Nous ignorons malheureusement quelle impression Nicolas Alexèiévitch rapporta à son auguste correspondante, et si même il vit aux Tuileries le « sphinx » indécis dont l’Europe attendait encore avec inquiétude les obscures énigmes. Dans la famille impériale, Milutine fréquentait surtout le salon, plus littéraire que politique, de la princesse Mathilde. Jusqu’aux derniers jours, au milieu même de l’insurrection de Pologne, en 1863, quand la plupart des salons de Paris se fermaient devant les Russes, la cousine de l’empereur Napoléon III ne cessa pas d’accueillir avec faveur ce compatriote de son mari. Milutine, en échange, s’occupait d’assurer en Russie les intérêts privés de la princesse française, « qui, disait-il, paraissait tenir plus à sa part dans les mines de l’Oural (comme femme de M. Démidof) qu’à sa dotation sur la liste civile impériale de France, trouvant à la première beaucoup plus de chances de sécurité[55]. » Le second empire français était au zénith de sa puissance. Milutine semble n’avoir été ébloui ni par l’éclat politique ni par le faste de la cour impériale. « La société napoléonienne, remarquait-il dans une lettre intime, me paraît dénuée de véritable élégance et de bon ton[56]. » Ce qu’il notait, ce qu’il admirait chez nous, ce n’était point l’habileté, alors tant vantée, du gouvernement ou le talent des hommes au pouvoir, c’était l’élévation générale du milieu social. Lui qui, en Russie, était souvent attristé du manque d’hommes, de la pénurie d’instrumens intelligens pour II pouvoir, il était toujours frappé de la supériorité à cet égard des vieux pays de l’Occident.


« Paris, 10 février 1862.

« Mes impressions se croisent et se heurtent encore trop pour en tirer quelques conclusions générales sur les hommes et sur les choses de ce pays. La seule observation que je pourrais peut-être faire dès aujourd’hui, c’est que l’habileté, si admirée chez nous, du gouvernement français, repose moins, me semble-t-il, sur la supériorité des individus que sur l’élévation du niveau général des intelligences. C’est un milieu où les idées surgissent et se développent d’elles-mêmes, où une fois passées dans le domaine des faits, elles trouvent à tous les degrés de l’exécution des interprètes intelligens. En de telles conditions, la tâche d’un gouvernement devient singulièrement plus facile et plus digne d’envie… »

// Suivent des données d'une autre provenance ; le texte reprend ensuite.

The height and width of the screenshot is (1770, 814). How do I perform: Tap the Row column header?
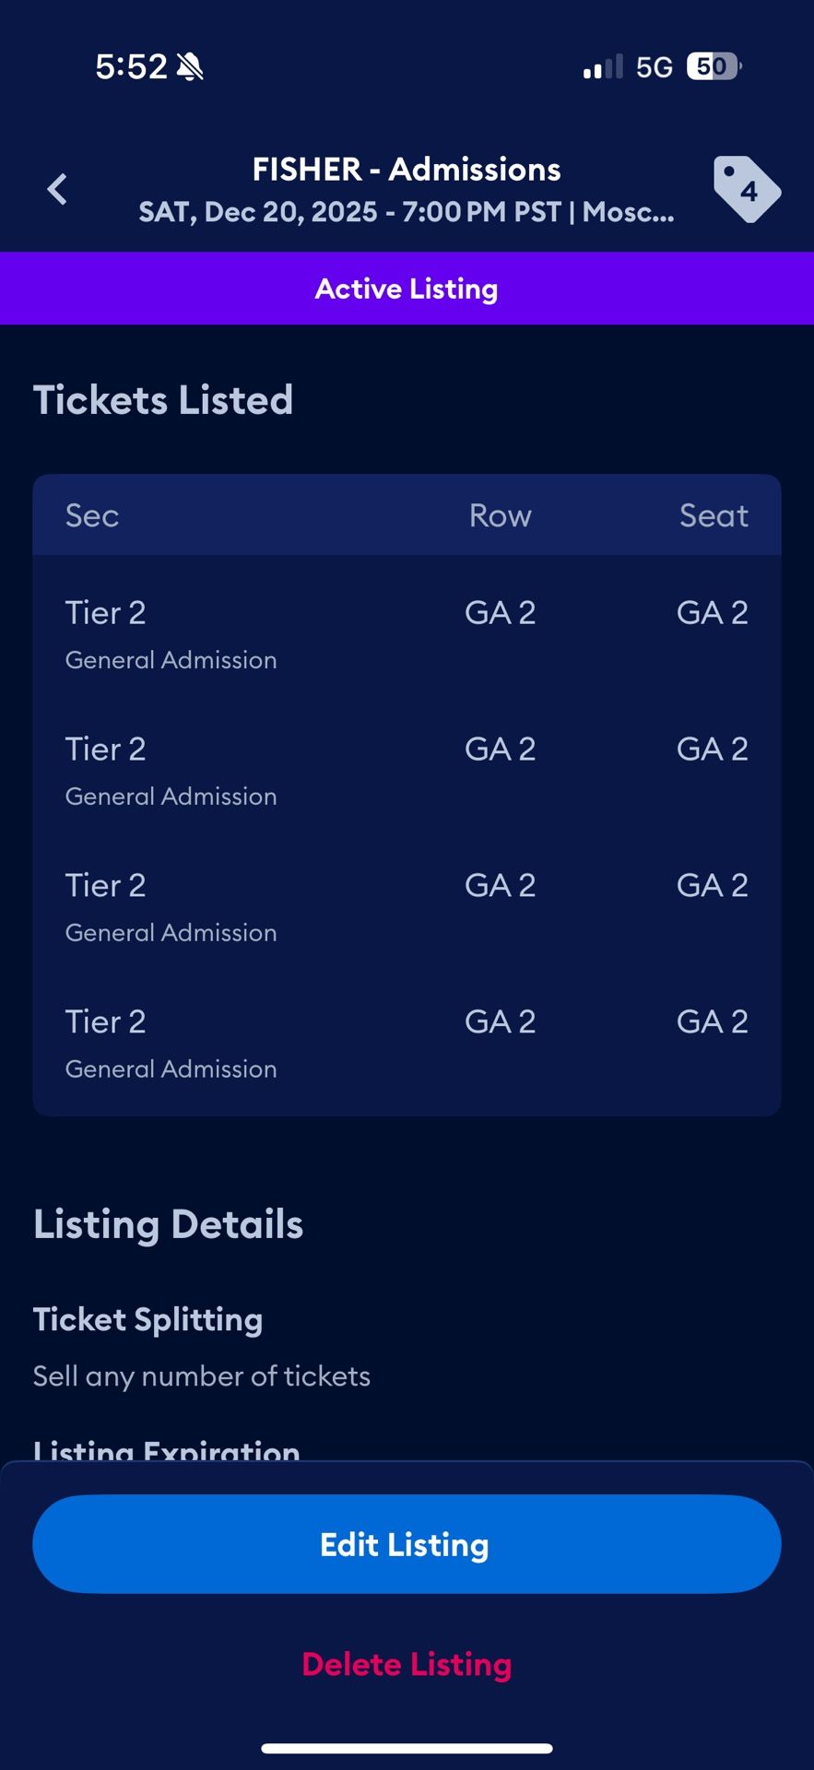tap(500, 515)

Paris et Rome avec toutes leurs distractions et leurs séductions n’absorbaient point l’attention de Milutine. De l’étranger ses yeux se tournaient sans cesse vers la patrie où des événemens confus et inquiétans par leur vague indécision même, sollicitaient toujours ses regards. A Paris, en 1862, il apprenait, « avec une vive affliction[57], » la mort de son ancien ministre et ami le comte Lanskoï, dont la disgrâce avait, dit-on, hâté la fin. Cette perte d’un vrai patriote et d’un loyal serviteur du tsar n’était pas seule à l’attrister. La situation, en Russie comme en Pologne, semblait, en 1862, devenir chaque jour plus sombre et plus menaçante, l’avenir apparaissait gros d’imprévu. En face des événemens qu’il eût pu aspirer à conduire et qu’il devait considérer de loin en spectateur oisif ou en critique importun, la situation de Milutine était singulièrement complexe. Beaucoup de ses amis eussent voulu le voir revenir en Russie et reprendre un rôle actif ; mais lui se refusait à toutes les sollicitations de ce genre. Les nouvelles qu’il recevait du pays, plus encore que l’état de sa santé imparfaitement remise, lui faisaient souhaiter de prolonger avec son congé son séjour à l’étranger. La situation de l’empire expliquait à la fois les impatiences de ses amis et ses propres répugnances.


IV

La Russie, nous l’avons dit, traversait alors une période d’agitation fébrile qui n’était pas sans analogie avec la crise plus récente qui a suivi la guerre de Bulgarie[58]. Si grands qu’en fussent les résultats, l’affranchissement des paysans ne semblait que le prélude de nombreux et profonds changemens dans l’administration, dans la justice, dans la finance, dans l’armée, dans l’enseignement, dans toutes les branches de la vie publique. La réalisation de la plus compliquée et de la plus ardue de toutes les réformes faisait plus vivement désirer les autres ; les retards et les hésitations du gouvernement impatientaient des esprits inquiets, depuis longtemps prêts à de grands changemens et rendus plus exigeans et plus excitables par la grandeur même de la pacifique révolution accomplie à leurs yeux. L’agitation était partout, dans la noblesse, désireuse d’obtenir des libertés politiques en indemnité de la suppression du servage, dans les écoles et les universités, chez une jeunesse ardente à espérer, prompte à tout rêver et à tout croire facile. L’agitation était dans les provinces polonaises, qui elles aussi attendaient du nouveau règne une ère de réparation et de liberté, et où trop d’esprits aventureux et dédaigneux du possible se nourrissaient de patriotiques illusions qu’ils devaient bientôt durement, expier.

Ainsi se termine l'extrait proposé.